→ Directions
No pictures belong in the copy. Retype exactly, and only, the stretch of lines below from the one with "The image size is (289, 134)." through the one with "Image resolution: width=496".

START The records

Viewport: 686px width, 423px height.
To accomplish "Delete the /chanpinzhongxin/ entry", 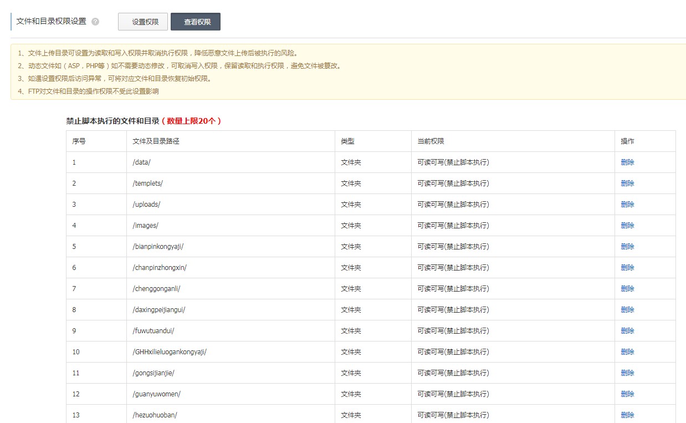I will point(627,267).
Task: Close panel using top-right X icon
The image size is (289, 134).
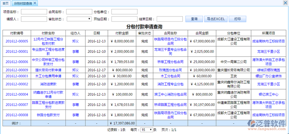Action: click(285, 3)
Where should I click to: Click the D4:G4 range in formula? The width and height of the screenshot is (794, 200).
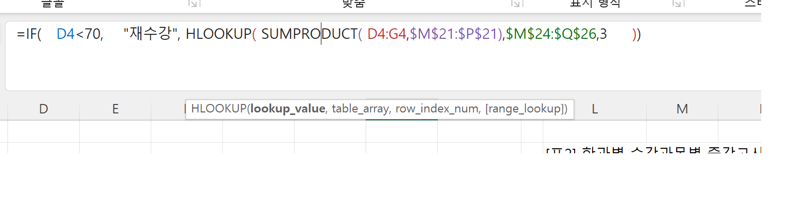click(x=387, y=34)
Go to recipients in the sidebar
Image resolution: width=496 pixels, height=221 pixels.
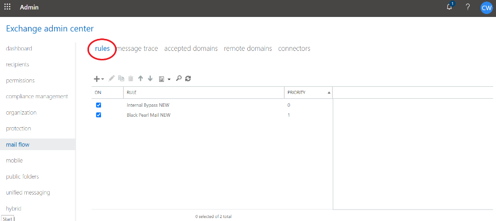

END The records
START The records

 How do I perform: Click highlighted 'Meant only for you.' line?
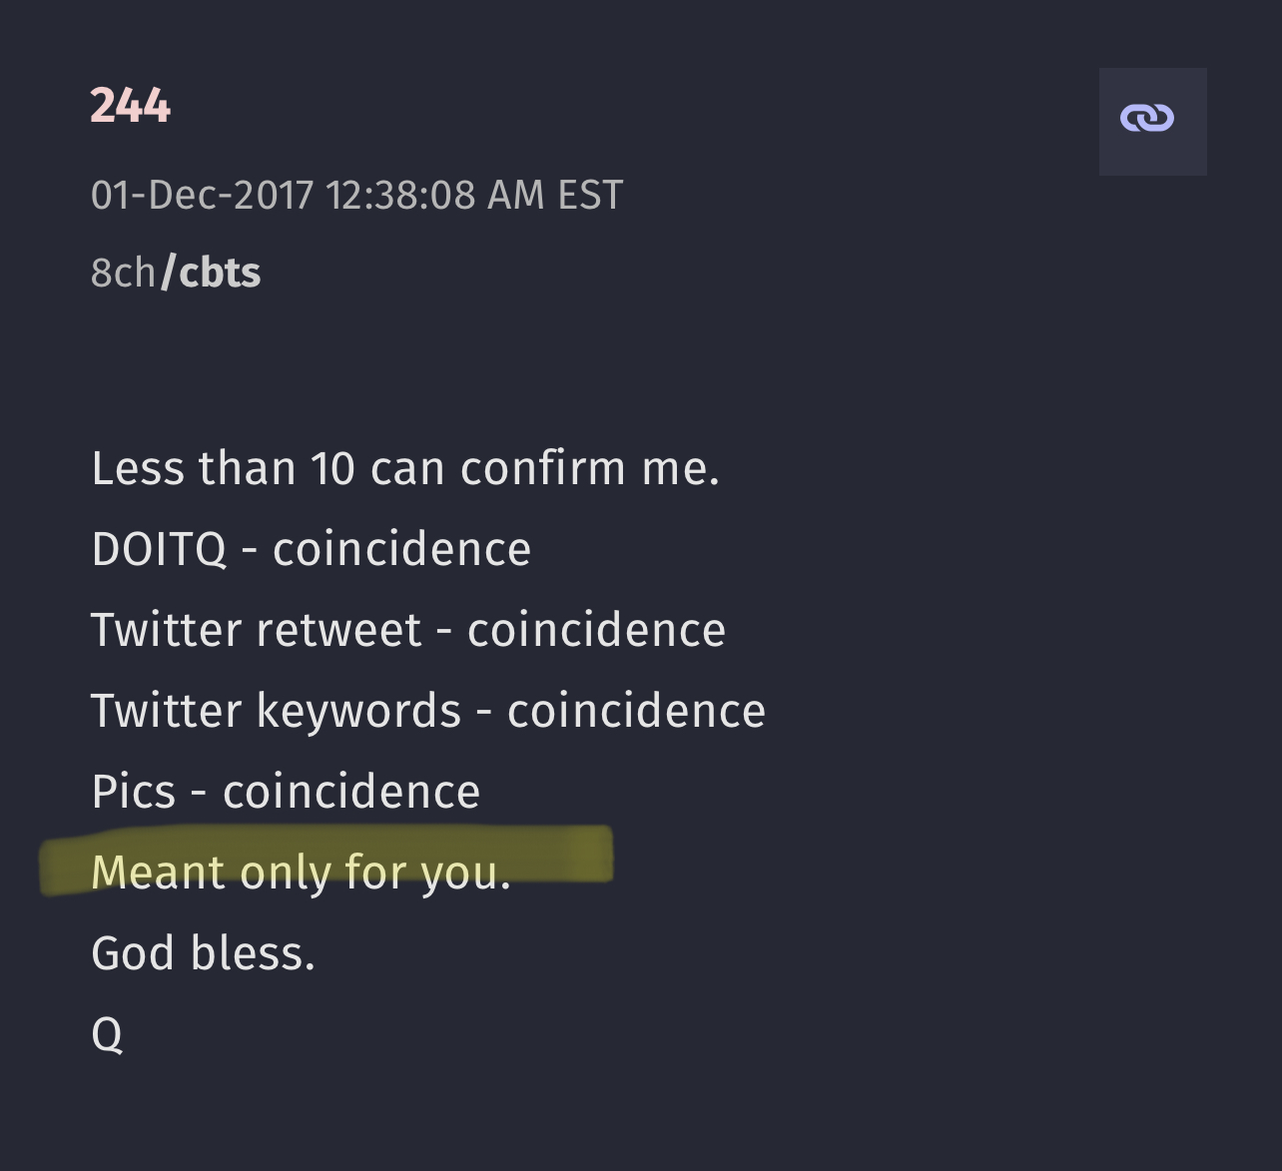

END The records

→ Output
The image size is (289, 134).
Action: click(285, 3)
Where should I click to: Click the D4:G4 range in formula? The width and height of the screenshot is (794, 200).
click(x=387, y=34)
Go to recipients in the sidebar
Image resolution: width=496 pixels, height=221 pixels.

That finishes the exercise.